I could really use some paying work – a book to edit, some magazine article or essay assignments that pay quickly, a column for a newspaper – yet, I’m reticent to take on a big job right now. If – or, let me correct myself – when the agent(s) call to tell me they love my book ideas and want to take me on, I want to be ready to move forward immediately. I don’t want to have to say, “Well, that’s great, but I can’t get started until I finish this project.”

Waiting has caused me to lose momentum. Without such a big deadline hanging over my head, I seem to be so much less motivated and so much less able to get anything done – even the small things like posting an ad at local colleges for an unpaid publicity/marketing intern (Know anyone interested in the job?), writing my overdue newsletter, sending out queries for Passover (Yes…already.) or ordering herbal supplements.

I’ll have to ask Karen, who is writing a book on Don’t Knows, if lethargy and lack of motivation are symptomatic of the Don’t Knows. The agent asked me if, after turning in a proposal, I suffer from “post partum depression” or if I just go on to the next project. I replied, “A little of both,” but I’d have to change that comment if asked again. “Definitely post partum depression,” I’d reply, “with a huge dose of self doubt and lethargy.”

What’s the cure? I know what Karen, also a life coach, would tell me. I know what I’d say to someone if they asked me: “Start work on something else. Or get caught up in getting all the stuff done that you didn’t do while you were focused on the proposal.” In other words: Don’t just sit there; do something. I’ll have to take my own advice.

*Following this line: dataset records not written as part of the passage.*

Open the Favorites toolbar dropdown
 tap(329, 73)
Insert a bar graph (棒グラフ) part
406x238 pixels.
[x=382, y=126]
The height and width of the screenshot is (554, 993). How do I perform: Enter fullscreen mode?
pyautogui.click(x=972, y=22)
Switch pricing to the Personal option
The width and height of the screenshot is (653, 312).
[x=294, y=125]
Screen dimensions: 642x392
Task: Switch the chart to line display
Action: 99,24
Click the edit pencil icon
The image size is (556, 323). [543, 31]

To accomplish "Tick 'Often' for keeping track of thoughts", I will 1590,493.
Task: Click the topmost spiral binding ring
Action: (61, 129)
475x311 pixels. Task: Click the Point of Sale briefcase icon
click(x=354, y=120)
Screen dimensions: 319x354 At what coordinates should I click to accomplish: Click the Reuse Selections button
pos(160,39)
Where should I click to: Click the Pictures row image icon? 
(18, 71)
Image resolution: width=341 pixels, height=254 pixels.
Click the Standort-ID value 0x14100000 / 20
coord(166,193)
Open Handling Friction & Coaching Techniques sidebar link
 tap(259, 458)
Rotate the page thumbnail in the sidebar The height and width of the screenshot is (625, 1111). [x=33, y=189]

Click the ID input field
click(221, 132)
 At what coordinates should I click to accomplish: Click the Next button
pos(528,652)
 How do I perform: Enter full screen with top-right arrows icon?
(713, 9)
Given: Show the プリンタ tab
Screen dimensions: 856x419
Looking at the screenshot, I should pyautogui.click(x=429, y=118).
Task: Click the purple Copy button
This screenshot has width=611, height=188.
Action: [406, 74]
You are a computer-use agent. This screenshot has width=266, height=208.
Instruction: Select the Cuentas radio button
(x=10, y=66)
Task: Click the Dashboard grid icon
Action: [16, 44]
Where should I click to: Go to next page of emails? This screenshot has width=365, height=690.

On top of my work Don’t Knows, I have a pet Don’t Know. My dog has lost 15 pounds and is lethargic (Is this contagious?) and won’t eat (Well, I definitely don’t have that problem…). She’s on an antibiotic that doesn’t seem to be working. The vet said she had a bladder infection. Obviously there is something more serious wrong with her. She has to have a test run on Thursday to see if she has liver disease or some other ailment. I’m, of course, afraid that the test will show something really bad….and…Well, we won’t go there. (My mother already tried to take me to the worst-case scenario, and I really laid into her. You know me, always wanting to think positively, to visualize and feel the outcome I want to create.) In any case, I’m in limbo land with the dog, struggling with the Don’t Knows of her health condition.

So, what’s a results-oriented girl to do? What yesterday’s Kabbalah card told me to do. (I draw a card from the deck each day and then read what it is telling me to do.) I drew the letter “yud,” which served as a call to action. I didn’t take much yesterday, but I have already put myself out there today proposing a column to an e-zine. I’m getting my blog written. I signed someone up to my “preorder list” for my new book. I agreed to speak at a local church, and I will write that ad and send it out to a few schools before the end of the day. Plus, I did make an appointment for the dog to go to the vet for that test on Thursday.

Baby steps. That’s what you have to take when you are moving through Limbo Land while suffering from the Don’t Knows. You have to keep that goal in mind and just keep moving towards it.

And, when you get a little off course – lost in the e-mail box or in front of the refrigerator – you “trim tab.” That’s the term used by aviators. They say airplanes are off course 99% of the time. The pilots continually trim tab, or put their aircraft back on course. In this way the end up at their final destination, zooming down the runway and coming to a dead stop at the airport terminal.

I’ve been off course, I think, for the last week and a half. Time to trim tab. Time to set a course for my goal – out of Limbo Land and towards a published book or two – and to begin navigating towards that goal once again.

Anyone want to come along? Don’t know? No problem. Just climb aboard, and I’ll take you to my destination (and yours) -- Certainty! Let’s take off…one step at a time.